Twitching motility depends on the adhesion of type IV pili (T4P) to a substrate, with cell movement driven by extension and retraction of the pili. The mechanism of twitching motility, and the events that lead to a reversal of direction, are best understood in rod-shaped bacteria such as Myxococcus xanthus. In M. xanthus, the direction of movement depends on the unipolar localization of the pilus extension and retraction motors PilB and PilT to opposite cell poles. Reversal of direction results from relocalization of PilB and PilT. Some cyanobacteria utilize twitching motility for phototaxis. Here, we examine twitching motility in the cyanobacterium Synechocystis sp. PCC 6803, which has a spherical cell shape without obvious polarity. We use a motile Synechocystis sp. PCC 6803 strain expressing a functional GFP-tagged PilB1 protein to show that PilB1 tends to localize in 'crescents' adjacent to a specific region of the cytoplasmic membrane. Crescents are more prevalent under the low-light conditions that favour phototactic motility, and the direction of motility strongly correlates with the orientation of the crescent. We conclude that the direction of twitching motility in Synechocystis sp. PCC 6803 is controlled by the localization of the T4P apparatus, as it is in M. xanthus. The PilB1 crescents in the spherical cells of Synechocystis can be regarded as being equivalent to the leading pole in the rod-shaped cells.

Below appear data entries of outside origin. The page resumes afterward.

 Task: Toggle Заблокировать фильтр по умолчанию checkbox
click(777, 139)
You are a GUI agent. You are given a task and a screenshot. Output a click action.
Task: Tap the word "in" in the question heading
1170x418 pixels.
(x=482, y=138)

Binding of the RNA chaperone Hfq to the type IV pilus base is crucial for its function in Synechocystis sp. PCC 6803.

The bacterial RNA-binding protein Hfq functions in post-transcriptional regulation of gene expression. There is evidence in a range of bacteria for specific subcellular localization of Hfq; however, the mechanism and role of Hfq localization remain unclear. Cyanobacteria harbour a subfamily of Hfq that is structurally conserved but exhibits divergent RNA binding sites. Mutational analysis in the cyanobacterium Synechocystis sp. PCC 6803 revealed that several conserved amino acids on the proximal side of the Hfq hexamer are crucial not only for Hfq-dependent RNA accumulation but also for phototaxis, the latter of which depends on type IV pili. Co-immunoprecipitation and yeast two-hybrid analysis show that the secretion ATPase PilB1 (a component of the type IV pilus base) is an interaction partner of Hfq. Fluorescence microscopy revealed that Hfq is localized to the cytoplasmic membrane in a PilB1-dependent manner. Concomitantly, Hfq-dependent RNA accumulation is abrogated in a ΔpilB1 mutant, indicating that localization to the pilus base via interaction with PilB1 is essential for Hfq function in cyanobacteria.